• [Aim a]: Edit the CARTA controller documentation by rewriting the part that starts at the words "Introduction" and ends after the words "HTTP and HTTPS.", using "reverse proxy" wherever "proxy" appears.

• [Excerpted passage]:
============================================================
Introduction

The CARTA controller provides a simple dashboard which authenticates users and allows them to manage their CARTA backend processes. It also serves static frontend code to clients, and dynamically redirects authenticated client connections to the appropriate backend processes. The controller can either handle authentication itself, or delegate it to an external OAuth2-based authentication server.

Dependencies

To allow the controller to serve CARTA sessions, you must give it access to an executable CARTA backend, which can be either a compiled executable or a container. If you want to use a non-standard version of the CARTA frontend, you must also build it, and adjust the controller configuration to point to it.

By default, the controller runs on port 8000. It should be run behind a proxy, so that it can be accessed via HTTP and HTTPS.

MongoDB is required for storing user preferences, layouts, workspaces, and (in the near future) controller metrics.

You also need a working NodeJS LTS installation with NPM. Use npm install to install all Node dependencies.

Detailed installation instructions are available for Ubuntu and RPM-based distributions.
============================================================
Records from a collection

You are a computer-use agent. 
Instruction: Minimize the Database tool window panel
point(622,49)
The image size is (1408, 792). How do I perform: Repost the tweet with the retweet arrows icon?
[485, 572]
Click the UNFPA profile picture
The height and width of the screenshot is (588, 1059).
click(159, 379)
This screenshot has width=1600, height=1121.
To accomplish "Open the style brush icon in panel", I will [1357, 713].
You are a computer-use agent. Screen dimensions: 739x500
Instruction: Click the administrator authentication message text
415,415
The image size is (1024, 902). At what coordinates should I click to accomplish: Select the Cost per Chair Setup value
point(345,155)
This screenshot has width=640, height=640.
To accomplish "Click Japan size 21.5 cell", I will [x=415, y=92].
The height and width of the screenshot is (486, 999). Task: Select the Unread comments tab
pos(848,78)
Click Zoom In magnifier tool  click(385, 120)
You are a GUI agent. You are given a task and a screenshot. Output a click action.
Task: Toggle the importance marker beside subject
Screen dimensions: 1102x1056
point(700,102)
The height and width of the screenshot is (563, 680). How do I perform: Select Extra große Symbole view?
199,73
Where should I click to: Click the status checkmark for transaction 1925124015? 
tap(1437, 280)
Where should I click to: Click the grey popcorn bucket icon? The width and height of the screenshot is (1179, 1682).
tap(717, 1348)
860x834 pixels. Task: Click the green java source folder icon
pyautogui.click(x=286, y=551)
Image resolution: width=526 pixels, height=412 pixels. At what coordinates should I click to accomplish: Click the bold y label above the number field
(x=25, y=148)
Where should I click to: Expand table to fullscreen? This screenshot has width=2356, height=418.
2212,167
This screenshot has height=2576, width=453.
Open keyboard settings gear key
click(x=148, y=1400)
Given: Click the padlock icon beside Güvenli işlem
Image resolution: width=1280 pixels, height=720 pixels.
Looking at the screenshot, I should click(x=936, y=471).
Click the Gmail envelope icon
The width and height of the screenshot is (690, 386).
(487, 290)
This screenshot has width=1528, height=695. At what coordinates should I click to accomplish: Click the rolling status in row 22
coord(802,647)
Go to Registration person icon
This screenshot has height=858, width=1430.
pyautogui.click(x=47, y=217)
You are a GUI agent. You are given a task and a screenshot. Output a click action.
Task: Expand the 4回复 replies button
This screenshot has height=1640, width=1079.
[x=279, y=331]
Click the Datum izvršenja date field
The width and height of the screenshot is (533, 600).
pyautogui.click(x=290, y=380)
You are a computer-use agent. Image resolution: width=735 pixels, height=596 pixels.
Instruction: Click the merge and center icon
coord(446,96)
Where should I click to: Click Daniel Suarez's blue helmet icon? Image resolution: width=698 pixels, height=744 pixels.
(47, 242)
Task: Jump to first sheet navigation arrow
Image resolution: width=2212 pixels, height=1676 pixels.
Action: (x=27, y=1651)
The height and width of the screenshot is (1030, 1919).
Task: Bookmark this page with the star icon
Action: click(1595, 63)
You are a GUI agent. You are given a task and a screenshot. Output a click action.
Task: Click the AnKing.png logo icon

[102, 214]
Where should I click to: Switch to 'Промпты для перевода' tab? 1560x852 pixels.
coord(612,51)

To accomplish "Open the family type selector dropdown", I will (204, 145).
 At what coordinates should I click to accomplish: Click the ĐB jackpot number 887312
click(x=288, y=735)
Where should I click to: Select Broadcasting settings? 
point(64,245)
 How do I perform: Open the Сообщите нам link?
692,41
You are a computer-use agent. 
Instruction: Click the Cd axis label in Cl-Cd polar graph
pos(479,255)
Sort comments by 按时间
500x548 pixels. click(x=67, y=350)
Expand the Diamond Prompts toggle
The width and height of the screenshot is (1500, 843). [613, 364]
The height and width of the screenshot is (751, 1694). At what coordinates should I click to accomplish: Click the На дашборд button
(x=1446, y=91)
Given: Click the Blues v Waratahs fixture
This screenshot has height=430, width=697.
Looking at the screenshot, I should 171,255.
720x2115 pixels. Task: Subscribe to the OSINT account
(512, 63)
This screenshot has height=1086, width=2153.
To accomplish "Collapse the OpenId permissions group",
============================================================
• [Aim b]: Express the rows as a JSON list of strings, one string per line and with blank lines left out, starting at the line that contains "Click Zoom In" and ending after the line that contains "Action: click(1595, 63)".

• [Reply a]:
Introduction

The CARTA controller provides a simple dashboard which authenticates users and allows them to manage their CARTA backend processes. It also serves static frontend code to clients, and dynamically redirects authenticated client connections to the appropriate backend processes. The controller can either handle authentication itself, or delegate it to an external OAuth2-based authentication server.

Dependencies

To allow the controller to serve CARTA sessions, you must give it access to an executable CARTA backend, which can be either a compiled executable or a container. If you want to use a non-standard version of the CARTA frontend, you must also build it, and adjust the controller configuration to point to it.

By default, the controller runs on port 8000. It should be run behind a reverse proxy, so that it can be accessed via HTTP and HTTPS.

• [Reply b]:
[
  "Click Zoom In magnifier tool  click(385, 120)",
  "You are a GUI agent. You are given a task and a screenshot. Output a click action.",
  "Task: Toggle the importance marker beside subject",
  "Screen dimensions: 1102x1056",
  "point(700,102)",
  "The height and width of the screenshot is (563, 680). How do I perform: Select Extra große Symbole view?",
  "199,73",
  "Where should I click to: Click the status checkmark for transaction 1925124015? ",
  "tap(1437, 280)",
  "Where should I click to: Click the grey popcorn bucket icon? The width and height of the screenshot is (1179, 1682).",
  "tap(717, 1348)",
  "860x834 pixels. Task: Click the green java source folder icon",
  "pyautogui.click(x=286, y=551)",
  "Image resolution: width=526 pixels, height=412 pixels. At what coordinates should I click to accomplish: Click the bold y label above the number field",
  "(x=25, y=148)",
  "Where should I click to: Expand table to fullscreen? This screenshot has width=2356, height=418.",
  "2212,167",
  "This screenshot has height=2576, width=453.",
  "Open keyboard settings gear key",
  "click(x=148, y=1400)",
  "Given: Click the padlock icon beside Güvenli işlem",
  "Image resolution: width=1280 pixels, height=720 pixels.",
  "Looking at the screenshot, I should click(x=936, y=471).",
  "Click the Gmail envelope icon",
  "The width and height of the screenshot is (690, 386).",
  "(487, 290)",
  "This screenshot has width=1528, height=695. At what coordinates should I click to accomplish: Click the rolling status in row 22",
  "coord(802,647)",
  "Go to Registration person icon",
  "This screenshot has height=858, width=1430.",
  "pyautogui.click(x=47, y=217)",
  "You are a GUI agent. You are given a task and a screenshot. Output a click action.",
  "Task: Expand the 4回复 replies button",
  "This screenshot has height=1640, width=1079.",
  "[x=279, y=331]",
  "Click the Datum izvršenja date field",
  "The width and height of the screenshot is (533, 600).",
  "pyautogui.click(x=290, y=380)",
  "You are a computer-use agent. Image resolution: width=735 pixels, height=596 pixels.",
  "Instruction: Click the merge and center icon",
  "coord(446,96)",
  "Where should I click to: Click Daniel Suarez's blue helmet icon? Image resolution: width=698 pixels, height=744 pixels.",
  "(47, 242)",
  "Task: Jump to first sheet navigation arrow",
  "Image resolution: width=2212 pixels, height=1676 pixels.",
  "Action: (x=27, y=1651)",
  "The height and width of the screenshot is (1030, 1919).",
  "Task: Bookmark this page with the star icon",
  "Action: click(1595, 63)"
]